■ **Texto de origen**
Recién terminada la novela titulada Mary McCarthy, que en días autopublicaré en Amazon y subiré a pebeltor.com, todos esos vacíos se aúnan. Para cuando se la vaya a ofrecer a alguna editorial supongo que ya me habré enfrascado en otra tarea que ocupe parte de mis días y noches, pensamientos todos, dado que los trabajos son eso, por mucho que uno los quiera mejorar, y las relaciones personales (de índole amorosa) algo ininteligible cuando no se es perro ni amo.

Meses atrás escribí sobre China y su entorno, otra obra que me supuso doblegarme, y que recientemente ha rehusado publicar un gran grupo editorial. Otra que sacaré en breve por mí mismo, y que dejaré a expensas de las mareas. En aquel libro, decía tía Rose, la gran protagonista: “A persona joven no hay deuda vieja”. En el ultimísimo, Mary McCarthy, una ordenanza y mujer de excepción, comentaba: “Si quiere quedamos y nos ponemos al día. No soy una pobrecita”, sabedora, que pocas veces en la pobreza había libertad. Ambas novelas las une Cicerón, quien nos enseñó igual verdad, y sostuvo que “desesperarse por sus propios males no era prueba de amistad, sino de egoísmo”. Y eso debe ser lo que reina o no en días tan señalados como esos del amor, frugal o perenne, brillante o condenado.

A mí me pasa cuando escribo, que tan pronto mato como que adoro. Lo de cagarme en la puta madre de alguien es algo intrínseco, que sale por la propia sencillez, en un contexto donde los derrotados saben que lo son. No obstante, uno intenta superarse, no rendirse jamás, pues cada piedra, losa, arena o trozo de cielo que se pisa está la belleza de la hospitalidad, resonándonos también el eco de alguna frase o gesto simpar, pues los días son así: de ese hombre, de esa mujer, de ese amo y perro quieto; y se sufre, pero se ríe. Como prueba los percances domésticos, las políticas, y los bloqueos económicos y financieros: nada puede al amor, se tenga o no.

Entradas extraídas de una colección
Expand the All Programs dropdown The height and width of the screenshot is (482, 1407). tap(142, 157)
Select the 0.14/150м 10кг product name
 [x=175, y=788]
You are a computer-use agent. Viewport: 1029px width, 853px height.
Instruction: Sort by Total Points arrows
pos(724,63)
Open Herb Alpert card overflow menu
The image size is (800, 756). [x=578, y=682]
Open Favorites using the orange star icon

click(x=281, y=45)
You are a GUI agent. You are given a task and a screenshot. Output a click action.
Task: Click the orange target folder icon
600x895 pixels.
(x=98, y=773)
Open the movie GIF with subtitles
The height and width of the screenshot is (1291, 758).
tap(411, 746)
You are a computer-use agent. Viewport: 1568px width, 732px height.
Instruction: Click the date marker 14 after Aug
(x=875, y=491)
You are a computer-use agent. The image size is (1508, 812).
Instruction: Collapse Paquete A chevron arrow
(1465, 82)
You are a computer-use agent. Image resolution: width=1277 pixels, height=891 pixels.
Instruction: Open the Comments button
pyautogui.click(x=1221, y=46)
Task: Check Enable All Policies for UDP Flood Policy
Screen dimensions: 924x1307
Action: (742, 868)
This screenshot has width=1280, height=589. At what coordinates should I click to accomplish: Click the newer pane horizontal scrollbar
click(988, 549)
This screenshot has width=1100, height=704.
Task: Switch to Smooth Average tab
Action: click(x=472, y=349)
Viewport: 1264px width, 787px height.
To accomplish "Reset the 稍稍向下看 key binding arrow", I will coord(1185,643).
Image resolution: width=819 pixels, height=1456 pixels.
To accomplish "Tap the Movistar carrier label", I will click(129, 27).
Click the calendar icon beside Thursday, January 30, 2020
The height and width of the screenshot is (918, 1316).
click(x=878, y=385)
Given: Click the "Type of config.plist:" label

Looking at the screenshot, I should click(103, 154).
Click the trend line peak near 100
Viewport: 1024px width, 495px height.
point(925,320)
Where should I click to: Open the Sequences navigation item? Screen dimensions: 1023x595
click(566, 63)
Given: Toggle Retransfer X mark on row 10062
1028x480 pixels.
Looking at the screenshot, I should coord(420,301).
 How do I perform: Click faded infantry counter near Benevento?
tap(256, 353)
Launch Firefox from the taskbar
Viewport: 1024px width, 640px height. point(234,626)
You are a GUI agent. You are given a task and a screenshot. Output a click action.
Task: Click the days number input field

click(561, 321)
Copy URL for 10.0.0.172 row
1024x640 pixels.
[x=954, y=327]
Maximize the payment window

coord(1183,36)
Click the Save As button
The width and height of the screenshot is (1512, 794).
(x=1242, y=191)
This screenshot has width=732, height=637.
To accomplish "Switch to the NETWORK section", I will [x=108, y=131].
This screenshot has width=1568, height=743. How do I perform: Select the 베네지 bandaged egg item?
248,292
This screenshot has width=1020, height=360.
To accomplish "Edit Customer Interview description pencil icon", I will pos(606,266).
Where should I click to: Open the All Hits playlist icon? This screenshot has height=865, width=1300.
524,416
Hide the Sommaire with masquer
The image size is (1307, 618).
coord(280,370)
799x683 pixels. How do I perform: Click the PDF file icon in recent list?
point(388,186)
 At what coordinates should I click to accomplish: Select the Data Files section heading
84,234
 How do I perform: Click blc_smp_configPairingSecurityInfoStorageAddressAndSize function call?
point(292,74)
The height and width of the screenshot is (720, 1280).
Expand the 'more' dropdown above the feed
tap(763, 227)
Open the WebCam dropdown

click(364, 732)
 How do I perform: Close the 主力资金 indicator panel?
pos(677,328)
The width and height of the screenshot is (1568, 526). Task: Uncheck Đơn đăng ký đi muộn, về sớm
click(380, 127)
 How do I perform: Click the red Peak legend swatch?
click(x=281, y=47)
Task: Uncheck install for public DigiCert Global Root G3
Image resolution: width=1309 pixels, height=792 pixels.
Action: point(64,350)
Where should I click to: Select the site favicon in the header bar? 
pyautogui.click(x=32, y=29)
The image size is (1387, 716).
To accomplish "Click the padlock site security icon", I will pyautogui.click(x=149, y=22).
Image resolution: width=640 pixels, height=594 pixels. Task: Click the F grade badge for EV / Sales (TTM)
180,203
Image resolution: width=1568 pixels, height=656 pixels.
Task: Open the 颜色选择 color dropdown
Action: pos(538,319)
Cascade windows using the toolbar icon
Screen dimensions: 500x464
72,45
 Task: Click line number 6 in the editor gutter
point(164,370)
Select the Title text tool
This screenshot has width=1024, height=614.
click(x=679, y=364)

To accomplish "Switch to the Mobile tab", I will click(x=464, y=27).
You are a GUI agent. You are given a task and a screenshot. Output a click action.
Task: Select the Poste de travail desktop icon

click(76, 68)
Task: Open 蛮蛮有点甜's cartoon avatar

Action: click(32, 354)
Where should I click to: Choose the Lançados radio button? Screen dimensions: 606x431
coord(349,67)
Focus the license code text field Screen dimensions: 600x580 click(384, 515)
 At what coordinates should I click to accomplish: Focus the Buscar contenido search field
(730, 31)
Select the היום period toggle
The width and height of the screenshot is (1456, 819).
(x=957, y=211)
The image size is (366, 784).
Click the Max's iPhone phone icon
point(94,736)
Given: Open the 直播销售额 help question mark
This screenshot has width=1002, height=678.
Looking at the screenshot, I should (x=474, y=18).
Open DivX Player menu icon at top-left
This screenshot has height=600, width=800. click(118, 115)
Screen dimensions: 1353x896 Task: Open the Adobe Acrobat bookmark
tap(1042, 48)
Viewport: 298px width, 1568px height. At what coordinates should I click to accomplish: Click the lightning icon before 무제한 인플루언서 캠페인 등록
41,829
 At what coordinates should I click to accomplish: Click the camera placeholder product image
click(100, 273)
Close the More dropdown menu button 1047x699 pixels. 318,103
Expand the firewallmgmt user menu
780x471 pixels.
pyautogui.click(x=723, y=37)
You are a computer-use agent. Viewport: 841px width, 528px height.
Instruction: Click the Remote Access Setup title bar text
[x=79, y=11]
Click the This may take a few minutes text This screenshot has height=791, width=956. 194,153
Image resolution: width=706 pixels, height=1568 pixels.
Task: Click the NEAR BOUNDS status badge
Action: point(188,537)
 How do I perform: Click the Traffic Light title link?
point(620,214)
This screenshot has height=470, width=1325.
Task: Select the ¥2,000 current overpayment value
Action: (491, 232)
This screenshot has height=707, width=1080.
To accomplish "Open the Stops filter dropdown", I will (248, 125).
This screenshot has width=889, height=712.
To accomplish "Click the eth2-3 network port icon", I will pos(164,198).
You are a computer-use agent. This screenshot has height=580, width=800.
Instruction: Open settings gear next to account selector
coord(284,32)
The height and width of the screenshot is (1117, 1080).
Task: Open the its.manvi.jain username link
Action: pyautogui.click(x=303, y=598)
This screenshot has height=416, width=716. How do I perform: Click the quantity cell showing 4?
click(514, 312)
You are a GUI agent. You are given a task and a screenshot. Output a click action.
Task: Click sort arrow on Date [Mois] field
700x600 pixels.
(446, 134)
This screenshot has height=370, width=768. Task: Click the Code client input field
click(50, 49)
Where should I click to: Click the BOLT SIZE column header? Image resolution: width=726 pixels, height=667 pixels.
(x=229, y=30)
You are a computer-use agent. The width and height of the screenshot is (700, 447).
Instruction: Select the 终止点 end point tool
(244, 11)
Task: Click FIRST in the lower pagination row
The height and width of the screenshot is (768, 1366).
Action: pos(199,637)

■ **Tarea por realizar**
En el texto sobre la novela Mary McCarthy, ¿qué oficio se atribuye al personaje de Mary McCarthy? Los datos no intervienen en absoluto en este ejercicio.

■ **Respuesta del ejercicio**
Es una ordenanza.